Despite the chance of rain, WKU students and members of the Bowling Green community gathered together on Thursday night for Take Back the Night, an event held to show support for survivors of sexual violence.
The program, which was held at the First Christian Church, began with testimonies from survivors of sexual assault and rape.
Abigail Raley, a junior from Bowling Green High School, was one of the speakers.
While some in the audience held back tears, Raley performed a poem she had written about her experience as a survivor.
The message of her presentation was simple: do not be afraid to speak.
“A lot of times victims don’t want to speak about it or feel like they shouldn’t or are told that they shouldn’t because then people won’t believe them if they speak out about it,” Raley said. “I think that’s really stupid.”
When she finished, onlookers cheered and several of them wiped away tears.
Collin Higgins, a freshman from Owensboro who came with a group of ROTC members, was one audience member who was touched by Raley’s words.
He described her poem and the testimony from other survivors as “intense.”
“It’s been really great,” Higgins said.
After the speakers finished, Elizabeth Madariaga, sexual assault services coordinator, took the microphone to kick off the main event of the night: the march through downtown.

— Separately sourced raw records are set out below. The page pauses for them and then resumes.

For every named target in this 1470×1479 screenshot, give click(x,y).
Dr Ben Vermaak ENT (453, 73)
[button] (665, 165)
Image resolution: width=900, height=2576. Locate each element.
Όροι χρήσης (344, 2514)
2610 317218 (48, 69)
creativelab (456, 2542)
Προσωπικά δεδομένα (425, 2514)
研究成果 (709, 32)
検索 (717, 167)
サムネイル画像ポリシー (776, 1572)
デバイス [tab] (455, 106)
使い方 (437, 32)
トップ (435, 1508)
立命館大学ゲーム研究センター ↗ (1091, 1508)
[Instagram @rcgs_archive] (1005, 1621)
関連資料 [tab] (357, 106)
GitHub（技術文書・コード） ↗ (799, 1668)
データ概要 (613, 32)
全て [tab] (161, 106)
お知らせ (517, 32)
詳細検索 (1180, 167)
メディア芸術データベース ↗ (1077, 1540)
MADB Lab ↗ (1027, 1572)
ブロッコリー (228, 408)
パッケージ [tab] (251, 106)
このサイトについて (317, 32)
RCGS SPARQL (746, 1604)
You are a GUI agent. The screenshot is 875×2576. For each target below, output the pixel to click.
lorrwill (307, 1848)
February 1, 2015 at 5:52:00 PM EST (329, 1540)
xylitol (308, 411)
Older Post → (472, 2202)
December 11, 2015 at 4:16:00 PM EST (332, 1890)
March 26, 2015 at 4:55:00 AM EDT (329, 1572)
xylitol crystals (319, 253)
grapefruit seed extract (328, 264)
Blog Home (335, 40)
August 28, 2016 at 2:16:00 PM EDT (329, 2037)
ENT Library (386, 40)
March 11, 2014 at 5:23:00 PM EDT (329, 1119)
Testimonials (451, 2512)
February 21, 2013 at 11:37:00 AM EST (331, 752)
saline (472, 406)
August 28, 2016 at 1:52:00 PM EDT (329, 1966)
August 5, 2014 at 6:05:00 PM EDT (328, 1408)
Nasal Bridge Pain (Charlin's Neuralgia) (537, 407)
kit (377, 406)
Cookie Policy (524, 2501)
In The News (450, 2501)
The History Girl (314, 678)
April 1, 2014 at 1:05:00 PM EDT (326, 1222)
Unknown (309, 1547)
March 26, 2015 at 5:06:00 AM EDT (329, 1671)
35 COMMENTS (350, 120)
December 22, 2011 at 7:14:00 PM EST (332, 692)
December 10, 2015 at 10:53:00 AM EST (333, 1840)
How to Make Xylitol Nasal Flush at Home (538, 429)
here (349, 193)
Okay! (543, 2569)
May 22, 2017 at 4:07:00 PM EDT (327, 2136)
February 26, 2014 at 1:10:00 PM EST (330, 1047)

“Let’s take back the night, Bowling Green,” Madariaga said as the entire audience filed from the church to begin the walk down the streets.
Participants, who ranged from small children to elderly adults, carried signs or wore shirts designed for the event. They marched behind a police car from the Bowling Green Police Department.
Maelee Fleming, a junior from Smyrna, Tennessee, and a participant in the walk, said she believed Take Back the Night was beneficial for the university.
“I think it gets a lot of the word out about a topic that usually doesn’t have a lot of exposure,” Fleming said.
Raley said this silence is one of the reasons she became an advocate for survivors.
“Advocating for sexual assault victims is something that’s really, really, really important to me because silence is a big thing,” Raley said.
This silence and the factors that enforce it often prevent survivors from speaking out about their experiences. Raley said she would urge survivors to tell their stories anyway.
“Don’t be afraid to talk about it,” Raley said.
As participants returned to the church at the end of the walk, they were greeted with small white candles and instructed to stand in a circle.
After the candles had been lit, the entire group sang “This Little Light of Mine.” The song ended with a moment of silence to honor all survivors.
Raley said there was one main thing she would want to tell other survivors.
“It’s not your fault,” Raley said. “It feels that way a lot, but it’s not your fault.”